[Start of Attachment]
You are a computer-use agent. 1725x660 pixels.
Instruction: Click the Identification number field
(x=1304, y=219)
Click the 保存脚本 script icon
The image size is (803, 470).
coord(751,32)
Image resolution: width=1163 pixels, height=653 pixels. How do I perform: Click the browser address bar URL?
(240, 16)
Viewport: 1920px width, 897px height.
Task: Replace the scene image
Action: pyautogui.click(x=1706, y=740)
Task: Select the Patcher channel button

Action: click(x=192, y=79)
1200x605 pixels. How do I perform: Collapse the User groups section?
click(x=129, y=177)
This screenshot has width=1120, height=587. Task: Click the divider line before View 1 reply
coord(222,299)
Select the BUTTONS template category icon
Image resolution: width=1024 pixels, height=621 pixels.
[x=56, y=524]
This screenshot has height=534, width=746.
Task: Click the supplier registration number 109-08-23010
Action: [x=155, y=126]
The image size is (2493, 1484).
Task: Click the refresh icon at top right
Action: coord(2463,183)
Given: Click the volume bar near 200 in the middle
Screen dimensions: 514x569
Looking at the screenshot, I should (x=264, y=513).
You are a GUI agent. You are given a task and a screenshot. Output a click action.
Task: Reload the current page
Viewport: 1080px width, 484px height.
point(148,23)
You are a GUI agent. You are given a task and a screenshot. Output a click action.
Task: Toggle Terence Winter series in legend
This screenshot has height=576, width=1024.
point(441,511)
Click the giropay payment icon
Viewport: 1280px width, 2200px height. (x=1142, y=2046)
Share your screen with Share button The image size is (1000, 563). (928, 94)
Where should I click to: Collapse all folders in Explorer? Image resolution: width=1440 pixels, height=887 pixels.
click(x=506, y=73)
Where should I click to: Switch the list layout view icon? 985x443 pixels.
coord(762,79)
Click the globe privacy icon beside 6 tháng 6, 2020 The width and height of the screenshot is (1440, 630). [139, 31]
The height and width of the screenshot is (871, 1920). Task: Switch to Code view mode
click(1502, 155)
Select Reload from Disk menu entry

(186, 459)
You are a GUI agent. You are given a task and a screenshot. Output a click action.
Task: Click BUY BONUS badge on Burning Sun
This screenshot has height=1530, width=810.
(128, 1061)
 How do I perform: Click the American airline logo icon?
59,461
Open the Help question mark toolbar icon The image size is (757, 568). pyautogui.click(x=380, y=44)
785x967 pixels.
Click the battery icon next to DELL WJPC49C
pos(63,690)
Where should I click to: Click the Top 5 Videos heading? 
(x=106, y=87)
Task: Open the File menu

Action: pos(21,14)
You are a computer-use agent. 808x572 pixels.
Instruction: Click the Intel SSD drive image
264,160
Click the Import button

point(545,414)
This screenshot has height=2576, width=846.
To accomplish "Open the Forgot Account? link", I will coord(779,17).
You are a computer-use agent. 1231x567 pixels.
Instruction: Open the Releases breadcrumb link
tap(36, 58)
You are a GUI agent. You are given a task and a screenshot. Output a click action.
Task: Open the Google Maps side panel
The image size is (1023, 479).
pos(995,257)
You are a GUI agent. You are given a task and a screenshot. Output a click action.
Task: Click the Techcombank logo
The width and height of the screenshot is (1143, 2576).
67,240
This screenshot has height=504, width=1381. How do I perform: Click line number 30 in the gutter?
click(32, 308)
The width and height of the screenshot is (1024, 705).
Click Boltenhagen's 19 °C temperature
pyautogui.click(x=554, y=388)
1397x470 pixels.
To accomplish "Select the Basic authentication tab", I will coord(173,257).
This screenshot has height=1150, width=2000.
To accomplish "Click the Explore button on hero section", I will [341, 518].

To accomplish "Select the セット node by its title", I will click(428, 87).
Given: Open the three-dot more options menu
[End of Attachment]
_What is needed_. Could you transcribe every entry exactly, without altering anything?

_Task solution_.
You are a computer-use agent. 1725x660 pixels.
Instruction: Click the Identification number field
(x=1304, y=219)
Click the 保存脚本 script icon
The image size is (803, 470).
coord(751,32)
Image resolution: width=1163 pixels, height=653 pixels. How do I perform: Click the browser address bar URL?
(240, 16)
Viewport: 1920px width, 897px height.
Task: Replace the scene image
Action: pyautogui.click(x=1706, y=740)
Task: Select the Patcher channel button

Action: click(x=192, y=79)
1200x605 pixels. How do I perform: Collapse the User groups section?
click(x=129, y=177)
This screenshot has width=1120, height=587. Task: Click the divider line before View 1 reply
coord(222,299)
Select the BUTTONS template category icon
Image resolution: width=1024 pixels, height=621 pixels.
[x=56, y=524]
This screenshot has height=534, width=746.
Task: Click the supplier registration number 109-08-23010
Action: [x=155, y=126]
The image size is (2493, 1484).
Task: Click the refresh icon at top right
Action: coord(2463,183)
Given: Click the volume bar near 200 in the middle
Screen dimensions: 514x569
Looking at the screenshot, I should (x=264, y=513).
You are a GUI agent. You are given a task and a screenshot. Output a click action.
Task: Reload the current page
Viewport: 1080px width, 484px height.
point(148,23)
You are a GUI agent. You are given a task and a screenshot. Output a click action.
Task: Toggle Terence Winter series in legend
This screenshot has height=576, width=1024.
point(441,511)
Click the giropay payment icon
Viewport: 1280px width, 2200px height. (x=1142, y=2046)
Share your screen with Share button The image size is (1000, 563). (928, 94)
Where should I click to: Collapse all folders in Explorer? Image resolution: width=1440 pixels, height=887 pixels.
click(x=506, y=73)
Where should I click to: Switch the list layout view icon? 985x443 pixels.
coord(762,79)
Click the globe privacy icon beside 6 tháng 6, 2020 The width and height of the screenshot is (1440, 630). [139, 31]
The height and width of the screenshot is (871, 1920). Task: Switch to Code view mode
click(1502, 155)
Select Reload from Disk menu entry

(186, 459)
You are a GUI agent. You are given a task and a screenshot. Output a click action.
Task: Click BUY BONUS badge on Burning Sun
This screenshot has height=1530, width=810.
(128, 1061)
 How do I perform: Click the American airline logo icon?
59,461
Open the Help question mark toolbar icon The image size is (757, 568). pyautogui.click(x=380, y=44)
785x967 pixels.
Click the battery icon next to DELL WJPC49C
pos(63,690)
Where should I click to: Click the Top 5 Videos heading? 
(x=106, y=87)
Task: Open the File menu

Action: pos(21,14)
You are a computer-use agent. 808x572 pixels.
Instruction: Click the Intel SSD drive image
264,160
Click the Import button

point(545,414)
This screenshot has height=2576, width=846.
To accomplish "Open the Forgot Account? link", I will coord(779,17).
You are a computer-use agent. 1231x567 pixels.
Instruction: Open the Releases breadcrumb link
tap(36, 58)
You are a GUI agent. You are given a task and a screenshot. Output a click action.
Task: Open the Google Maps side panel
The image size is (1023, 479).
pos(995,257)
You are a GUI agent. You are given a task and a screenshot. Output a click action.
Task: Click the Techcombank logo
The width and height of the screenshot is (1143, 2576).
67,240
This screenshot has height=504, width=1381. How do I perform: Click line number 30 in the gutter?
click(32, 308)
The width and height of the screenshot is (1024, 705).
Click Boltenhagen's 19 °C temperature
pyautogui.click(x=554, y=388)
1397x470 pixels.
To accomplish "Select the Basic authentication tab", I will coord(173,257).
This screenshot has height=1150, width=2000.
To accomplish "Click the Explore button on hero section", I will [341, 518].

To accomplish "Select the セット node by its title", I will click(428, 87).
Given: Open the three-dot more options menu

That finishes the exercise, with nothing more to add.